En Apaga la tele y enciende tu clítoris el artista dialoga con Velázquez, y cuestiona los cánones de belleza cuando le dice: «¿Te parece guapa?», aquí quien parece hablar es un personaje de lengua descomunal que recuerda a Gene Simons, el «demonio» de Kiss, quien afirma —en la cita que encabeza este artículo— la capacidad del arte para catalizar aquello que en la vida resultaría inmoral, superfluo o prohibido. Y si esto se acepta en el campo del cine o de la música, la licencia del artista plástico va aún más allá, recordemos las exploraciones de tantos artistas contemporáneos al confrontar al espectador y sacudir sus percepciones, obras que desafían lo convencional y nos obligan a mirar más allá de lo obvio, a explorar nuevas dimensiones de la experiencia estética.
Salvó nos invita a reflexionar sobre temas incómodos y tabúes que muchas veces preferimos ignorar. Se trata de un artista sagaz, que elige muy bien cómo poner el dedo en la llaga al abordar los más controversiales temas sociales.

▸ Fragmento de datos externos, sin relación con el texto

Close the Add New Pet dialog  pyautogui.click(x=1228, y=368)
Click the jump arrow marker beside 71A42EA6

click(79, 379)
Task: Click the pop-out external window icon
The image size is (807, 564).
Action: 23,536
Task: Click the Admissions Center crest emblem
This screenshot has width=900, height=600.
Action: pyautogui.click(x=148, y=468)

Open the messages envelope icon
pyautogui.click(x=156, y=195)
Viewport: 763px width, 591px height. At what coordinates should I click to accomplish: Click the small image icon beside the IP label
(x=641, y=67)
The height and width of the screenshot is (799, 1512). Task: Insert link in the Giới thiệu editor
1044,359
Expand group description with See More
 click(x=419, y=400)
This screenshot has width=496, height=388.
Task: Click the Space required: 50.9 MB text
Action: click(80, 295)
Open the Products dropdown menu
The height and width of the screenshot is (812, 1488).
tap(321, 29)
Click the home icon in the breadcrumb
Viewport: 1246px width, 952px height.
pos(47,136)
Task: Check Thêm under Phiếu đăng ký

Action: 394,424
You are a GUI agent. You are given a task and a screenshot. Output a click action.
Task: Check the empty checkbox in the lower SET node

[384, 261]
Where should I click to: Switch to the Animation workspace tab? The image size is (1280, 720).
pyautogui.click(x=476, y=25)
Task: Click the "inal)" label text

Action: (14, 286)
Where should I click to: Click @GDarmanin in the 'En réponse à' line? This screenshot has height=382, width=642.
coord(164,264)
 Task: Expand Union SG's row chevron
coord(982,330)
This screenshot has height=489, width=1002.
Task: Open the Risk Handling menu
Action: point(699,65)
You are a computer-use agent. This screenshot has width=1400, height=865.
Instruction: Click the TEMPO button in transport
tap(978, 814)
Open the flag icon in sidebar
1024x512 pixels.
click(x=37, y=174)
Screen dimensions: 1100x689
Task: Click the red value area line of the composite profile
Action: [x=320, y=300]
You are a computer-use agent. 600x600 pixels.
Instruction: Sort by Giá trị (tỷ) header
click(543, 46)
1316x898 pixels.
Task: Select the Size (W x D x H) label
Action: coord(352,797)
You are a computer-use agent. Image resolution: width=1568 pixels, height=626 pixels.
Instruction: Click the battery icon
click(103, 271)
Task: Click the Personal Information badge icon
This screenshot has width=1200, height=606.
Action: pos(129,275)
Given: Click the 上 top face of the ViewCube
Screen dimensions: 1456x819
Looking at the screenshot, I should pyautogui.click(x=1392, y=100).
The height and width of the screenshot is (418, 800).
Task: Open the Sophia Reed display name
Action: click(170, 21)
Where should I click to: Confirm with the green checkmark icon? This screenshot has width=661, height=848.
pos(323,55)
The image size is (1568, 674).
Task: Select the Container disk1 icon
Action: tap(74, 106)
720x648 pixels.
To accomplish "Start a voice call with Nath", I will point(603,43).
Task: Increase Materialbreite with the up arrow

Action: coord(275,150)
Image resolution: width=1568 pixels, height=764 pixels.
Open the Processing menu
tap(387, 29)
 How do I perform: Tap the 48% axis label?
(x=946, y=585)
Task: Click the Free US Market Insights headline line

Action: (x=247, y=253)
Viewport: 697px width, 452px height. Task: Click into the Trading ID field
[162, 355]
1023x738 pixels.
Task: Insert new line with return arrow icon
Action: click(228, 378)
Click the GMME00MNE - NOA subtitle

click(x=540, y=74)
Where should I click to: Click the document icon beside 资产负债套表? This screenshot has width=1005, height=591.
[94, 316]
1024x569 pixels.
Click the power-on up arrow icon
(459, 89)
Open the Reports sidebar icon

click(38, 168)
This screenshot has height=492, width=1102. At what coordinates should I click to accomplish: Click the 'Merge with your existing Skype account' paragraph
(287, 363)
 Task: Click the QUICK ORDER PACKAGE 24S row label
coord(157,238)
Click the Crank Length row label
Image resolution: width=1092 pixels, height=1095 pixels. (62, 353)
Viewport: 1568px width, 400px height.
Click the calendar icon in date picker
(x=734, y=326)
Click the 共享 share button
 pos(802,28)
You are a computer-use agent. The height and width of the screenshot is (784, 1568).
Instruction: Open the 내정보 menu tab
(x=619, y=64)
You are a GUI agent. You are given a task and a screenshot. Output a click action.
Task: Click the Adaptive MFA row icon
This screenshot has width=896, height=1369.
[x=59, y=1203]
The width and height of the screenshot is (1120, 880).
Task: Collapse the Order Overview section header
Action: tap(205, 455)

1._ Se hace referencia aquí a un fragmento de la canción La Tarde, de Sindo Garay:
«Las penas que me maltratan
Son tantas que se atropellan
Y como de matarme tratan
Se agolpan unas a otras y, por eso
No me matan».
2._ El hombre elefante (The Elephant Man) es una película británico-estadounidense de 1980 basada en la historia real de Joseph Merrick, llamado John Merrick en la película, un hombre gravemente deformado que vivió en Londres durante el siglo xix. La película fue dirigida por David Lynch.